Qualitative results further highlight the ability of FlowBender to avoid the condition-drift and off-manifold failures seen in open-loop and guidance-based approaches, especially in tasks with neural or non-differentiable forward operators.
Figure 3: FlowBender eliminates condition drift and artifacts visible in both supervised and guidance-based baselines for Depth-to-RGB and Edge-to-RGB generation.
JPEG Restoration
This non-differentiable task demonstrates the utility of zero-order feedback. FlowBender yields significantly higher PSNR and SSIM, and lower LPIPS and FID, compared to supervised baselines.
Figure 4: FlowBender reduces both quantization artifacts and unwanted color shifts in JPEG restoration, outperforming baselines.
3D Mesh Texturing
Conditioned on rendered images, FlowBender achieves the best multi-view masked-PSNR, SSIM, and FID, as well as higher CLIP similarity to the conditioning, on both the Objaverse and Toys4K benchmarks. IT guidance marginally improves fidelity but at the expense of plausibility.
Figure 5: FlowBender produces 3D textures consistent with conditioning images and free of common inconsistencies found in baselines.
Guidance Scale and Efficiency Ablations
An increase in the guidance strength parameter in classifier-free guidance can, in FlowBender, further enhance fidelity without substantial plausibility deterioration, in contrast to baseline methods.

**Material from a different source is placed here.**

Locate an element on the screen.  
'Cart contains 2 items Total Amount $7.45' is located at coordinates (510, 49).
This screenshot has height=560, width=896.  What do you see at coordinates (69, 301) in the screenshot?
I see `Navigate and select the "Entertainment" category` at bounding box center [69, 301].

Figure 6: Optional classifier-free guidance can further improve adherence to the condition in FlowBender, visible in edge map recovery.
Abation studies demonstrate that the prior-step shortcut maintains much of the improvement of the full two-pass regime at a substantially reduced computational cost.

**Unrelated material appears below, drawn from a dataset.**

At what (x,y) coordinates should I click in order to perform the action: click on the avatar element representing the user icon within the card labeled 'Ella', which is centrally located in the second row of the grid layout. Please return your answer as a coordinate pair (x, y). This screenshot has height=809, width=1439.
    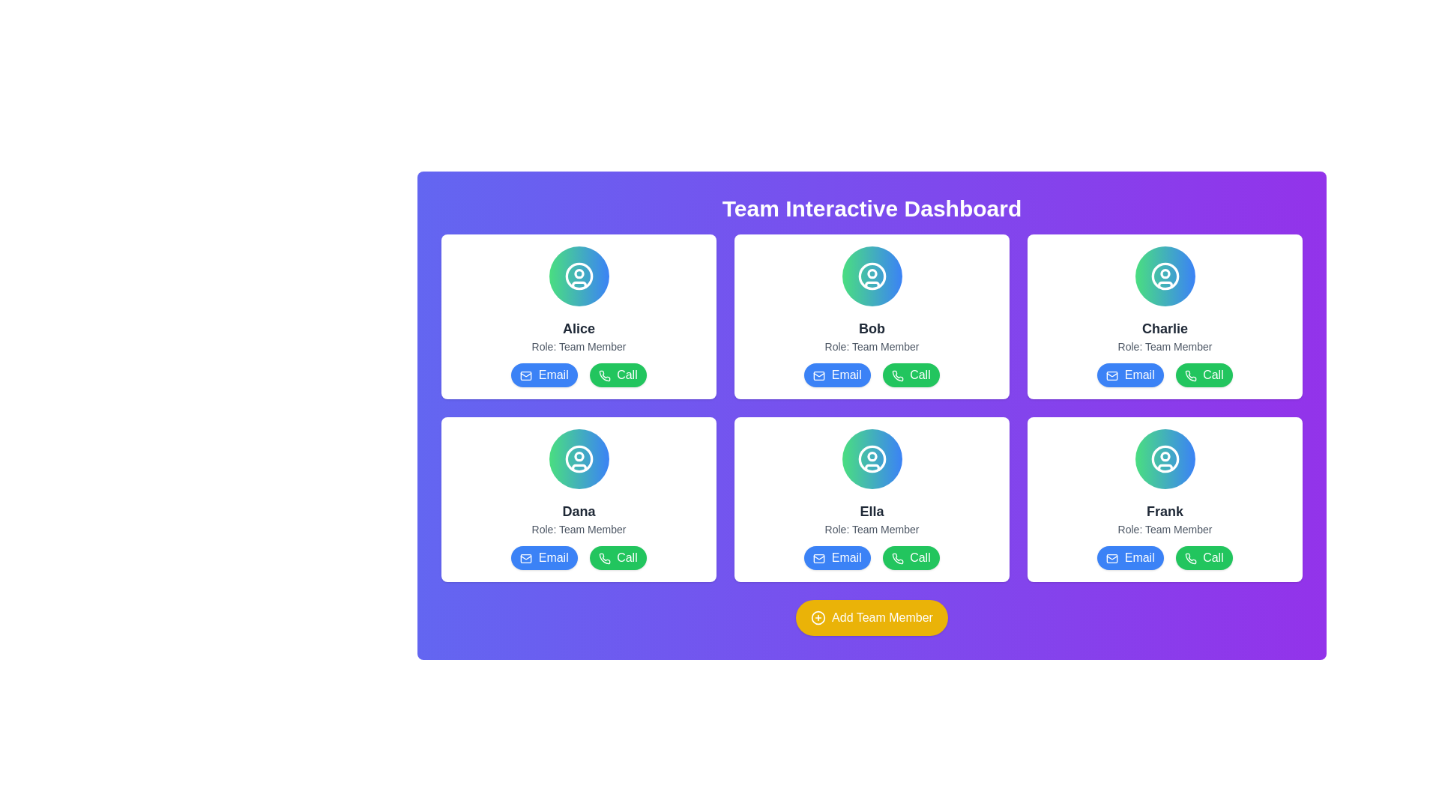
    Looking at the image, I should click on (872, 459).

Figure 7: The shortcut policy exploits the rising similarity of feedback across successive steps, yielding efficient yet effective closed-loop inference.
Theoretical and Practical Implications
FlowBender demonstrates that closed-loop, feedback-aware training in flow-based generative models provides an effective mechanism for learning nuanced correction policies that cannot be expressed by linear guidance. This transition to self-correcting models is relevant not only for classical inverse problems and restoration, but also for tasks involving black-box measurement operators or complex controls, such as 3D rendering pipelines or unknown physical processes.

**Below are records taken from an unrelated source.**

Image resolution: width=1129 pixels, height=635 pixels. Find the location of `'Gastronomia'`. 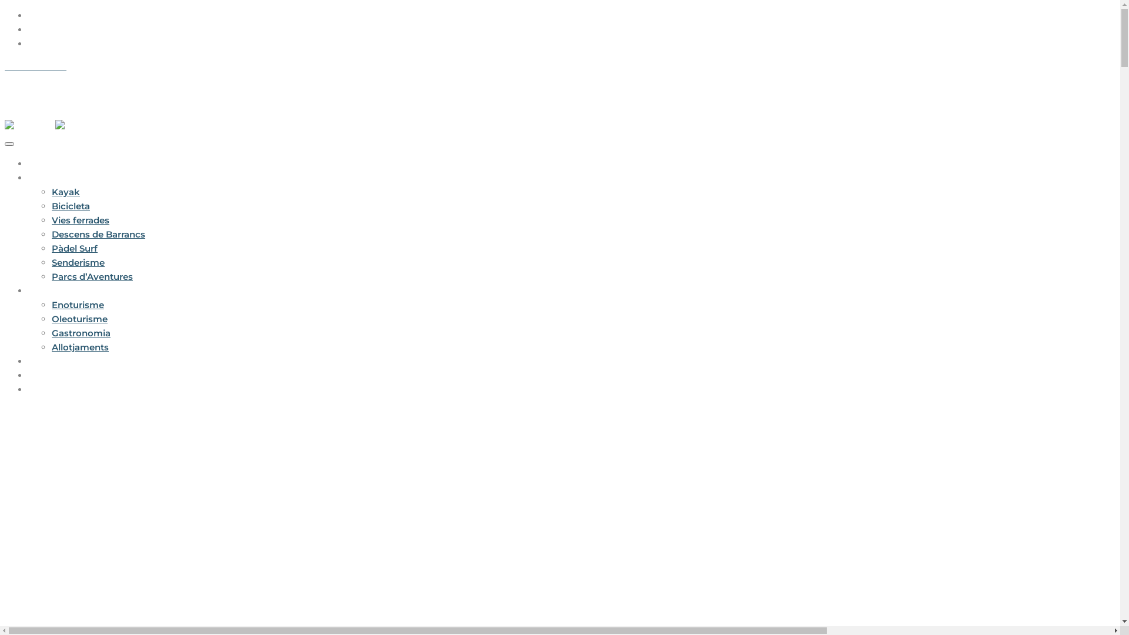

'Gastronomia' is located at coordinates (51, 333).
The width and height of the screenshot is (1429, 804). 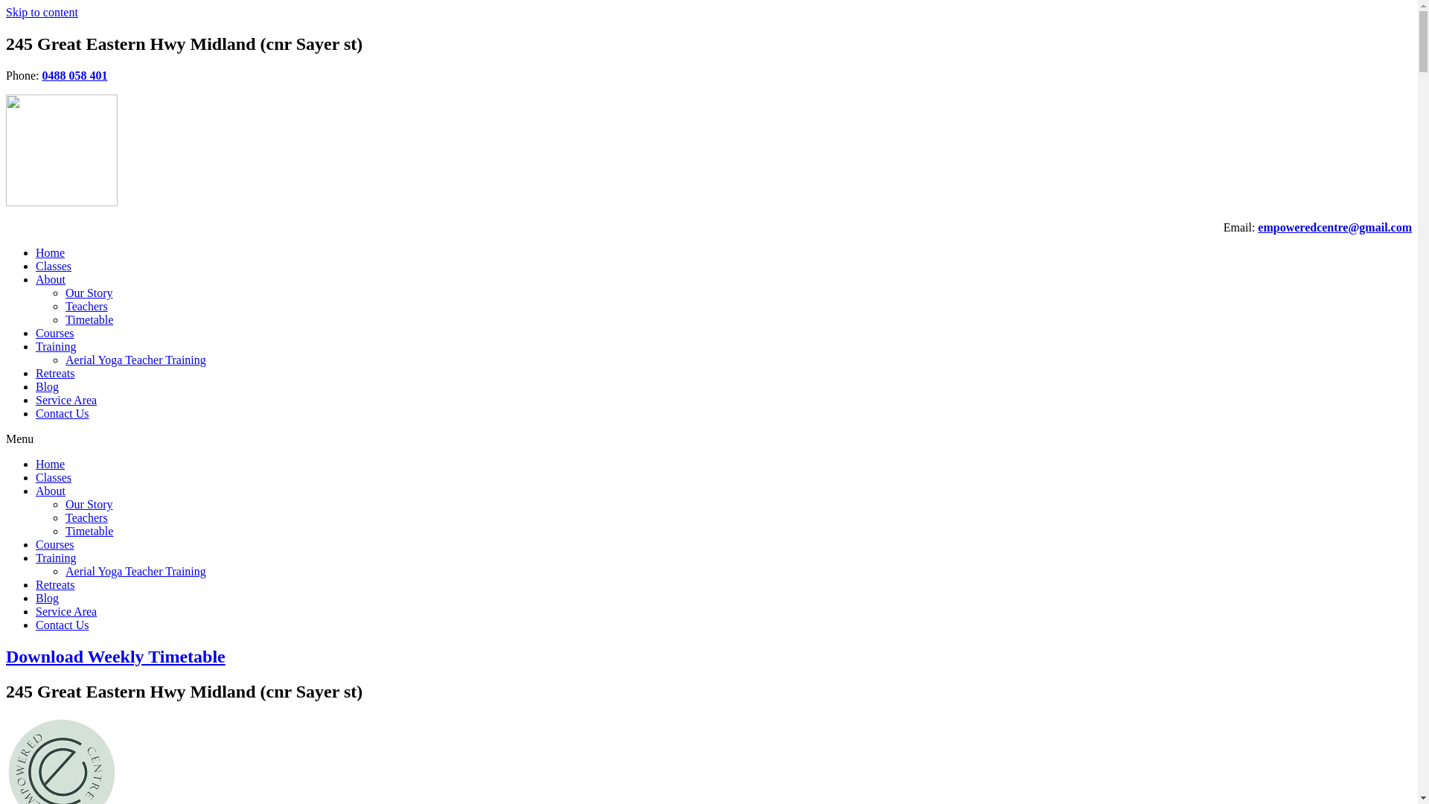 I want to click on 'Courses', so click(x=54, y=332).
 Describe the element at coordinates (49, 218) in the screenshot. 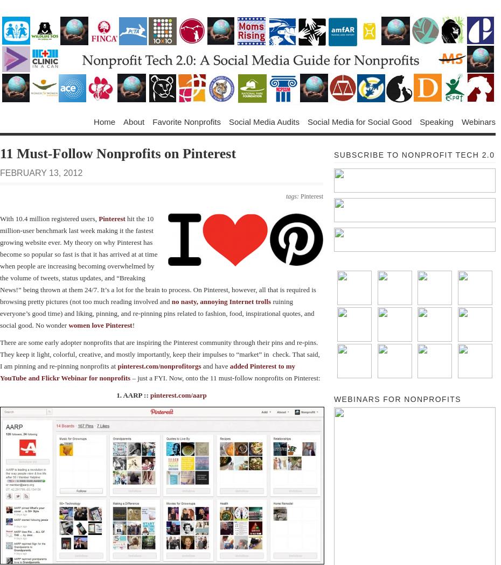

I see `'With 10.4 million registered users,'` at that location.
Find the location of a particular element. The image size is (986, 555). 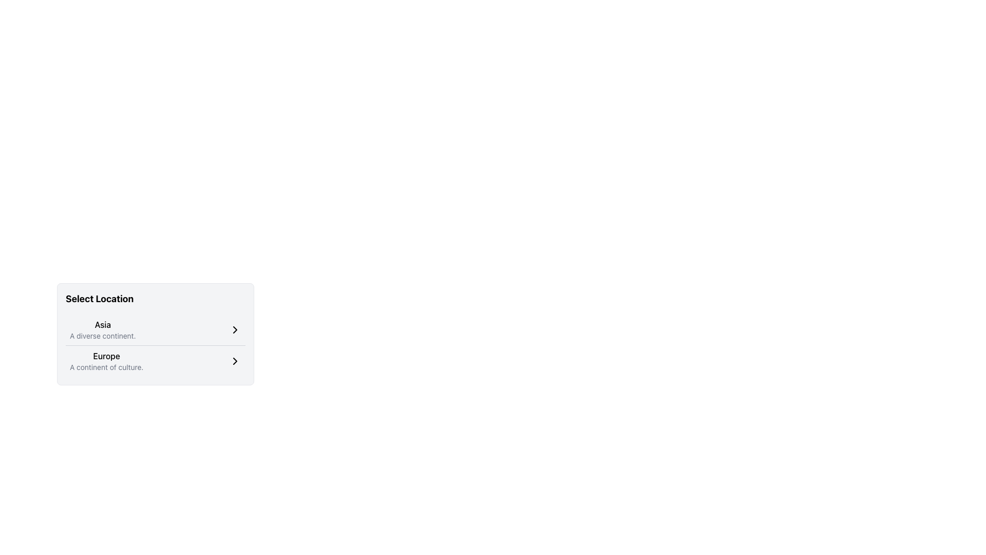

the 'Europe' Text Label located beneath the 'Asia' option in the 'Select Location' panel is located at coordinates (106, 360).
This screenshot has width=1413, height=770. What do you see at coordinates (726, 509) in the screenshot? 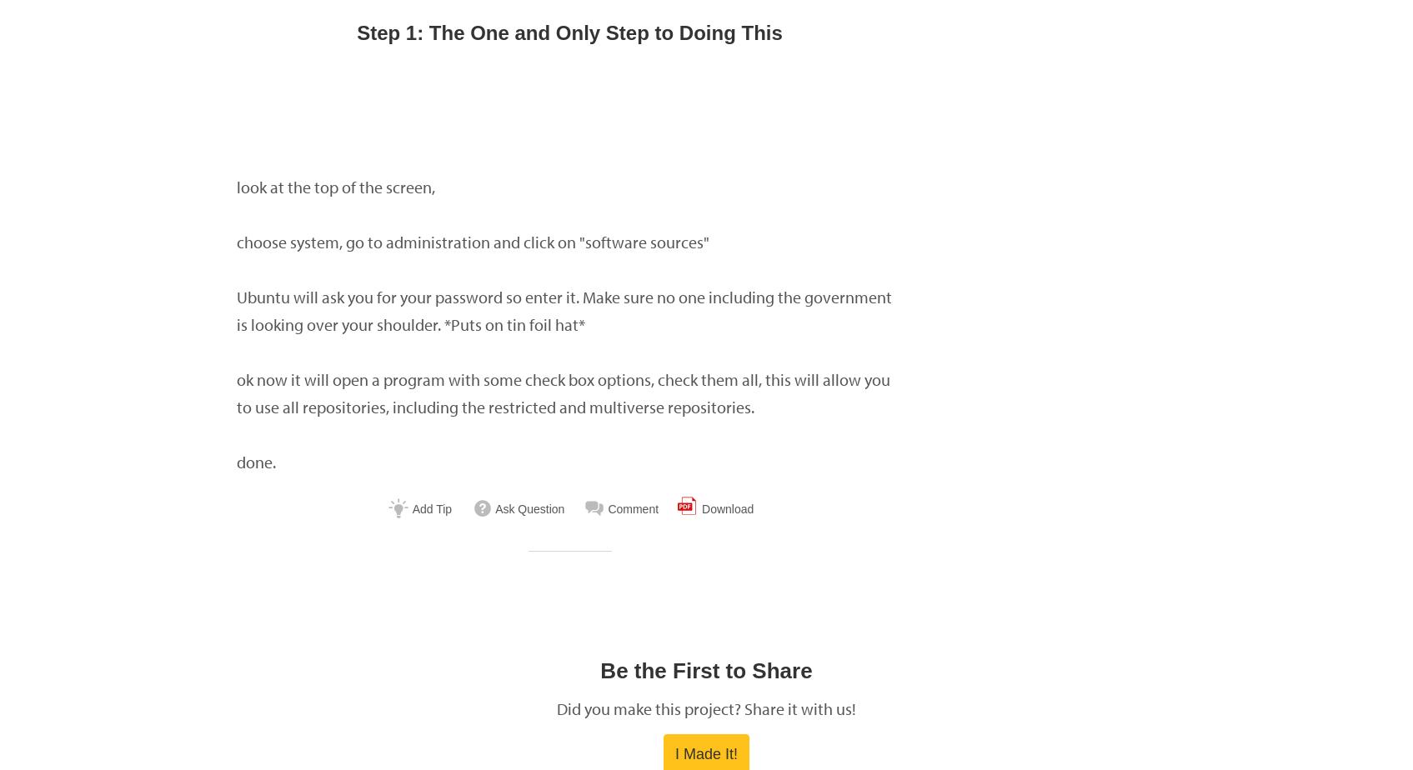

Practically, this architecture can be integrated into existing conditional generative models with modest modifications, requiring only the expansion of model input to accept feedback signals and the addition of a two-pass training loop. The zero-order correction opens new avenues for model deployment in settings where gradients are unavailable (e.g., proprietary APIs).
Future work can explore single-pass training regimes that cache intermediate clean-signal estimates, or more sophisticated architectures capable of leveraging additional modalities or history in their correction policies. Extending feedback-aware training to multi-stage or hierarchical generative processes is also a promising direction.
Conclusion
FlowBender formalizes and validates a closed-loop, feedback-driven training protocol for conditional flow and diffusion models. By internalizing alignment error as part of the model input, it enables the learning of correction policies that resolve the fundamental fidelity–plausibility trade-off of prior methods. This framework generalizes across tasks and operators, and empirically outperforms state-of-the-art alternatives, both in conditional satisfaction and manifold adherence, with minimal additional training or inference complexity. The approach establishes a scalable blueprint for self-correcting generative models across modalities and domains.